For example we could imagine the following conversation:
GM (Ghost Manager): “Hi, file attached, refer to history below. Have a good day.” CM (Conceptual Employee): When? GM: ASAP. CM: FIY (For Your Information) I’m getting married tomorrow! See memo ref 64582 sent 3 weeks ago. GM: Con-gra-tu-la-tions!!! But we still need this work ASAP! CM: DIY!!!
All the retention surveys show that the relation between the manager and his team member is one of the most important reasons influencing the choice to stay or leave an organisation. Among these reasons we find: Too little coaching and feedback, a feeling of not being valued or recognised and a loss of trust in leader. How do you think a team member feels if their manager prefer to use email rather than seeing them?
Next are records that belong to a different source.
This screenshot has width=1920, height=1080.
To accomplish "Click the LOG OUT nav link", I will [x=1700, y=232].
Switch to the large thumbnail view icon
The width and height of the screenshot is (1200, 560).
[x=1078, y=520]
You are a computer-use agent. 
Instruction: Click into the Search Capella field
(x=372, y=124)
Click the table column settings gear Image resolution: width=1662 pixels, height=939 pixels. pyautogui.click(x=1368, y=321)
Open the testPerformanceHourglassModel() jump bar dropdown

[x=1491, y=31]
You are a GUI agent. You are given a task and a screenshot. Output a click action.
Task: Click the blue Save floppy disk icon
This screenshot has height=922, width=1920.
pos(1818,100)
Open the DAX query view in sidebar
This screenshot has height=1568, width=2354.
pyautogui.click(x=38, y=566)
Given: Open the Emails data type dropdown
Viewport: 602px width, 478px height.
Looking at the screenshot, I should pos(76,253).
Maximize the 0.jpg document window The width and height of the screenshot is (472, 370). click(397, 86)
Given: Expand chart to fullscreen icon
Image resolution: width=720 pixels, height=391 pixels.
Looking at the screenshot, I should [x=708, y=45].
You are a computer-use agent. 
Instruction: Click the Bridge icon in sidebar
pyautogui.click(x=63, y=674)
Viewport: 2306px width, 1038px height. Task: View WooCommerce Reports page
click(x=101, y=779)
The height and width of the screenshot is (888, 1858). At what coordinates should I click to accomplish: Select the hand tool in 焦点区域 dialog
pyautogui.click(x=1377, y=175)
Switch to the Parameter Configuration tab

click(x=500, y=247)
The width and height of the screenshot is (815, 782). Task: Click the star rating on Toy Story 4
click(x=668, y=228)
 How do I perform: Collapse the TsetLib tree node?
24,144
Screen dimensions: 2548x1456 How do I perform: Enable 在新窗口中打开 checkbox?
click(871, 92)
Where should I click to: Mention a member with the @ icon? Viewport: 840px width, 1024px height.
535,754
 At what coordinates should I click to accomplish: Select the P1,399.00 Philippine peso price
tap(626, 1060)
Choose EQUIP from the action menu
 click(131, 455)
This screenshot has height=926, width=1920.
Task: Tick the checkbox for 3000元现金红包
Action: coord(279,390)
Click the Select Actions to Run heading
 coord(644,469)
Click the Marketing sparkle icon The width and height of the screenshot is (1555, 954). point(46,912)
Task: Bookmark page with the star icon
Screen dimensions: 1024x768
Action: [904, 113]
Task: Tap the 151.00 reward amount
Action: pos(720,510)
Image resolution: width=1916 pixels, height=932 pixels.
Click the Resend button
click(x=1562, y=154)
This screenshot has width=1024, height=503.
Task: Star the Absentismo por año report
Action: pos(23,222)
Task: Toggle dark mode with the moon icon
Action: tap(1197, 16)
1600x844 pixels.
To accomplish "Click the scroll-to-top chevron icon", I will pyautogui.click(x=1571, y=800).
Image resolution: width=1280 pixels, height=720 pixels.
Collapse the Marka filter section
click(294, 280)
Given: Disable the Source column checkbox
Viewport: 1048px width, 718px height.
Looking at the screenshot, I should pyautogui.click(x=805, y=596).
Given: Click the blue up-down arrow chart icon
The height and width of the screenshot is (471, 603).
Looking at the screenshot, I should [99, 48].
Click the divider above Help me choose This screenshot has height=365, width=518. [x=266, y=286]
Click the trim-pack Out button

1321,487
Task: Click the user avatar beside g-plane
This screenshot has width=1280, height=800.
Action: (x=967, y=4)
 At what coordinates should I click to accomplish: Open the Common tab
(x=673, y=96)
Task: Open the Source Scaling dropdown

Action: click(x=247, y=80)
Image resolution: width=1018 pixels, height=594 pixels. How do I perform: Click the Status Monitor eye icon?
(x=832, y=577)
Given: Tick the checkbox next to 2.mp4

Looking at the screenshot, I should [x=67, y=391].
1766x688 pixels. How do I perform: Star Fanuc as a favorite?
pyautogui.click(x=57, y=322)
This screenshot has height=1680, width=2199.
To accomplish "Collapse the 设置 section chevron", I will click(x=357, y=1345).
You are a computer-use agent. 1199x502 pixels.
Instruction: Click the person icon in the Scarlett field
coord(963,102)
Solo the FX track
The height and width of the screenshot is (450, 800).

An HR matter HR professionals have to help managers to understand that emails don’t have to be used as the only way to communicate with their teams. Emails are a powerful tool and can help people to organise their time. Theoretically they should have the choice to process it when they have the time for it. This is not how employees view it: They have a feeling of urgency and of being continually controlled. Managers like this way to communicate because they can send short message without loosing their time going to see their employee. But when you communicate electronically without facial expressions, gestures and intonations, the message received can be very different from the message sent. For example a message “May you review the job done please?” could be interpreted as “You messed up idiot!”
Use email to add value, not frustration Another constructive use of emails by a manager is to prepare a meeting with the team. Send an agenda of the meeting and the do to list to prepare in order to help his team to be ready. Questions arisen should be able to be communicated face to face. Email can also be used by the manager as a daily report from each of his team members, especially if they working outside the organisation. He will be able to have a history easy to follow up of the progress of the project and keep a history of events (it could be useful in a legal case). The manager will have to answer to each of them to acknowledge he read the mail and give some advice. Of course, it won’t replace the weekly meeting. Here emails are an extra support for the employees and help them to improve their productivity. It is the best way to use email and to enhance commitment and trust in the work place between the manager and his subordinates.
Managers and team members need more than ever to communicate and emails have to be used to facilitate the work of collaborators not to be drawn into pointless reading. For each email it’s a bit of time lost by every team member. It's the manager responsibility to ensure that the time spent by his employees to read his mails isn't a waste of valuable time. People have less time than ever today because they have too much information to absorb. Before sending an email or copy people on the messages, every manager should ask himself if the information is important. If the answer is no, they shouldn’t send it. If it’s yes they should pop up, say hello if they haven’t seen their subordinate today, to give the information. If it’s maybe, it’s time to think twice before hitting the send button!